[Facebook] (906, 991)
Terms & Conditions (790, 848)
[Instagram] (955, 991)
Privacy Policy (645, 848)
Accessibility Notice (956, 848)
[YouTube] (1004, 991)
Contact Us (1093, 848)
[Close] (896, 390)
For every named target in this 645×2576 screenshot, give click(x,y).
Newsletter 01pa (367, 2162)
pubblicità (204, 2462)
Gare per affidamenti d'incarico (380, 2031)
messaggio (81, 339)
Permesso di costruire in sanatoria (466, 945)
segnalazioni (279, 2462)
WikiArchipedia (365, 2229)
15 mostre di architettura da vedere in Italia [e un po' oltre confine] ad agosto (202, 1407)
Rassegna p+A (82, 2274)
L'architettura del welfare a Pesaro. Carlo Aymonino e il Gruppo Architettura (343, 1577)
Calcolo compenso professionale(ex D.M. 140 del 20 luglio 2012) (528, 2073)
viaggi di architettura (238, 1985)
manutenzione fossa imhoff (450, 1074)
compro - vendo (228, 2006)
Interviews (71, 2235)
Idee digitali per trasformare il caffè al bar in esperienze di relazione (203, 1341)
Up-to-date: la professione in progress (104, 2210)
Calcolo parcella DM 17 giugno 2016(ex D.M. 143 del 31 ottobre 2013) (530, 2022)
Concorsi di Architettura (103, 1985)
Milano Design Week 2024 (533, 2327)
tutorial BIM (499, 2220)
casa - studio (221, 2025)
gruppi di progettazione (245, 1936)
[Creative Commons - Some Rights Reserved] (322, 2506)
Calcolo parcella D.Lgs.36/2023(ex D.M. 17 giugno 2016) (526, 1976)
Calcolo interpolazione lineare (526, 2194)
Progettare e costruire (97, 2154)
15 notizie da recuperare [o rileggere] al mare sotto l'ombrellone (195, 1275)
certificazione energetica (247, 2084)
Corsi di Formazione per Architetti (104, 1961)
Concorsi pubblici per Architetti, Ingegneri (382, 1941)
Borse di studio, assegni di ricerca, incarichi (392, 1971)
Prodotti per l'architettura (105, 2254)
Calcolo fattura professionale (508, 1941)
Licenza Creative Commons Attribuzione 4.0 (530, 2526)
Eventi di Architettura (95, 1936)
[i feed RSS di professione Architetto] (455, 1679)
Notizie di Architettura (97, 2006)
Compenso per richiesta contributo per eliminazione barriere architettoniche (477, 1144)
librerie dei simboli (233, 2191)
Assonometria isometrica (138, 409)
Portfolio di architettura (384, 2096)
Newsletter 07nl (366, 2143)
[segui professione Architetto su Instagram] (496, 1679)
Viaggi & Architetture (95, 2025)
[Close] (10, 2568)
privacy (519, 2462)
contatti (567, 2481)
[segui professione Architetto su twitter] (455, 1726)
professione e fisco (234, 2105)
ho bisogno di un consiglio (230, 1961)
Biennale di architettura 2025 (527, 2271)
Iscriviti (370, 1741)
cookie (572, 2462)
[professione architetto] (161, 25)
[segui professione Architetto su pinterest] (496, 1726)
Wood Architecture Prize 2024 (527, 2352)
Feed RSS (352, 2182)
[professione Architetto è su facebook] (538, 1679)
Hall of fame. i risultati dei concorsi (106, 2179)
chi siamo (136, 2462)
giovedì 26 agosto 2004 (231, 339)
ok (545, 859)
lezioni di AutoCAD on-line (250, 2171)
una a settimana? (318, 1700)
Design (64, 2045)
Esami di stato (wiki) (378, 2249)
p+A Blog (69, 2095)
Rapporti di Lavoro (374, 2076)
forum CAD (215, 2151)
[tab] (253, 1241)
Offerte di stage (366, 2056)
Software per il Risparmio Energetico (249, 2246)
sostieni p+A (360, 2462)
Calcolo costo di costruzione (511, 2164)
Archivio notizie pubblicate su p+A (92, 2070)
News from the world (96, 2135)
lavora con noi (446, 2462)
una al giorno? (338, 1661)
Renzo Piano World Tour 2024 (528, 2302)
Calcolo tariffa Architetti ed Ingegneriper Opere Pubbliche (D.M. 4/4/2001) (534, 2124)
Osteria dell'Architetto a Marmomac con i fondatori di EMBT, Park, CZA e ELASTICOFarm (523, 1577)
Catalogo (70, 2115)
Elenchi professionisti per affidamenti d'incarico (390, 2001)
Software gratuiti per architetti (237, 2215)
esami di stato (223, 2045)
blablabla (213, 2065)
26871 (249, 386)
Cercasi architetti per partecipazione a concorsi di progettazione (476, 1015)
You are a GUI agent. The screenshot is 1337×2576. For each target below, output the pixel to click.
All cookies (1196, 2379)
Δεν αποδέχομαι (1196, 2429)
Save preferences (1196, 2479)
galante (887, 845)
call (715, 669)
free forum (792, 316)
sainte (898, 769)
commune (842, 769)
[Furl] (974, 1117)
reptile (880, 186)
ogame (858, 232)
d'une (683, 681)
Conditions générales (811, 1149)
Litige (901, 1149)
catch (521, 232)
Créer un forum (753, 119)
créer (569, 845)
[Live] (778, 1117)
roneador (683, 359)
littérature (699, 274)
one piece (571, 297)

□ □ □ □ □

THE PROBLEM >>
Print the material exactly as written, omitting nothing.

OUTPUT BELOW >>
[Facebook] (906, 991)
Terms & Conditions (790, 848)
[Instagram] (955, 991)
Privacy Policy (645, 848)
Accessibility Notice (956, 848)
[YouTube] (1004, 991)
Contact Us (1093, 848)
[Close] (896, 390)
For every named target in this 645×2576 screenshot, give click(x,y).
Newsletter 01pa (367, 2162)
pubblicità (204, 2462)
Gare per affidamenti d'incarico (380, 2031)
messaggio (81, 339)
Permesso di costruire in sanatoria (466, 945)
segnalazioni (279, 2462)
WikiArchipedia (365, 2229)
15 mostre di architettura da vedere in Italia [e un po' oltre confine] ad agosto (202, 1407)
Rassegna p+A (82, 2274)
L'architettura del welfare a Pesaro. Carlo Aymonino e il Gruppo Architettura (343, 1577)
Calcolo compenso professionale(ex D.M. 140 del 20 luglio 2012) (528, 2073)
viaggi di architettura (238, 1985)
manutenzione fossa imhoff (450, 1074)
compro - vendo (228, 2006)
Interviews (71, 2235)
Idee digitali per trasformare il caffè al bar in esperienze di relazione (203, 1341)
Up-to-date: la professione in progress (104, 2210)
Calcolo parcella DM 17 giugno 2016(ex D.M. 143 del 31 ottobre 2013) (530, 2022)
Concorsi di Architettura (103, 1985)
Milano Design Week 2024 (533, 2327)
tutorial BIM (499, 2220)
casa - studio (221, 2025)
gruppi di progettazione (245, 1936)
[Creative Commons - Some Rights Reserved] (322, 2506)
Calcolo parcella D.Lgs.36/2023(ex D.M. 17 giugno 2016) (526, 1976)
Calcolo interpolazione lineare (526, 2194)
Progettare e costruire (97, 2154)
15 notizie da recuperare [o rileggere] al mare sotto l'ombrellone (195, 1275)
certificazione energetica (247, 2084)
Corsi di Formazione per Architetti (104, 1961)
Concorsi pubblici per Architetti, Ingegneri (382, 1941)
Borse di studio, assegni di ricerca, incarichi (392, 1971)
Prodotti per l'architettura (105, 2254)
Calcolo fattura professionale (508, 1941)
Licenza Creative Commons Attribuzione 4.0 (530, 2526)
Eventi di Architettura (95, 1936)
[i feed RSS di professione Architetto] (455, 1679)
Notizie di Architettura (97, 2006)
Compenso per richiesta contributo per eliminazione barriere architettoniche (477, 1144)
librerie dei simboli (233, 2191)
Assonometria isometrica (138, 409)
Portfolio di architettura (384, 2096)
Newsletter 07nl (366, 2143)
[segui professione Architetto su Instagram] (496, 1679)
Viaggi & Architetture (95, 2025)
[Close] (10, 2568)
privacy (519, 2462)
contatti (567, 2481)
[segui professione Architetto su twitter] (455, 1726)
professione e fisco (234, 2105)
ho bisogno di un consiglio (230, 1961)
Biennale di architettura 2025 (527, 2271)
Iscriviti (370, 1741)
cookie (572, 2462)
[professione architetto] (161, 25)
[segui professione Architetto su pinterest] (496, 1726)
Wood Architecture Prize 2024 (527, 2352)
Feed RSS (352, 2182)
[professione Architetto è su facebook] (538, 1679)
Hall of fame. i risultati dei concorsi (106, 2179)
chi siamo (136, 2462)
giovedì 26 agosto 2004 (231, 339)
ok (545, 859)
lezioni di AutoCAD on-line (250, 2171)
una a settimana? (318, 1700)
Design (64, 2045)
Esami di stato (wiki) (378, 2249)
p+A Blog (69, 2095)
Rapporti di Lavoro (374, 2076)
forum CAD (215, 2151)
[tab] (253, 1241)
Offerte di stage (366, 2056)
Software per il Risparmio Energetico (249, 2246)
sostieni p+A (360, 2462)
Calcolo costo di costruzione (511, 2164)
Archivio notizie pubblicate su p+A (92, 2070)
News from the world (96, 2135)
lavora con noi (446, 2462)
una al giorno? (338, 1661)
Renzo Piano World Tour 2024 (528, 2302)
Calcolo tariffa Architetti ed Ingegneriper Opere Pubbliche (D.M. 4/4/2001) (534, 2124)
Osteria dell'Architetto a Marmomac con i fondatori di EMBT, Park, CZA e ELASTICOFarm (523, 1577)
Catalogo (70, 2115)
Elenchi professionisti per affidamenti d'incarico (390, 2001)
Software gratuiti per architetti (237, 2215)
esami di stato (223, 2045)
blablabla (213, 2065)
26871 (249, 386)
Cercasi architetti per partecipazione a concorsi di progettazione (476, 1015)
You are a GUI agent. The screenshot is 1337×2576. For each target below, output the pixel to click.
All cookies (1196, 2379)
Δεν αποδέχομαι (1196, 2429)
Save preferences (1196, 2479)
galante (887, 845)
call (715, 669)
free forum (792, 316)
sainte (898, 769)
commune (842, 769)
[Furl] (974, 1117)
reptile (880, 186)
ogame (858, 232)
d'une (683, 681)
Conditions générales (811, 1149)
Litige (901, 1149)
catch (521, 232)
Créer un forum (753, 119)
créer (569, 845)
[Live] (778, 1117)
roneador (683, 359)
littérature (699, 274)
one piece (571, 297)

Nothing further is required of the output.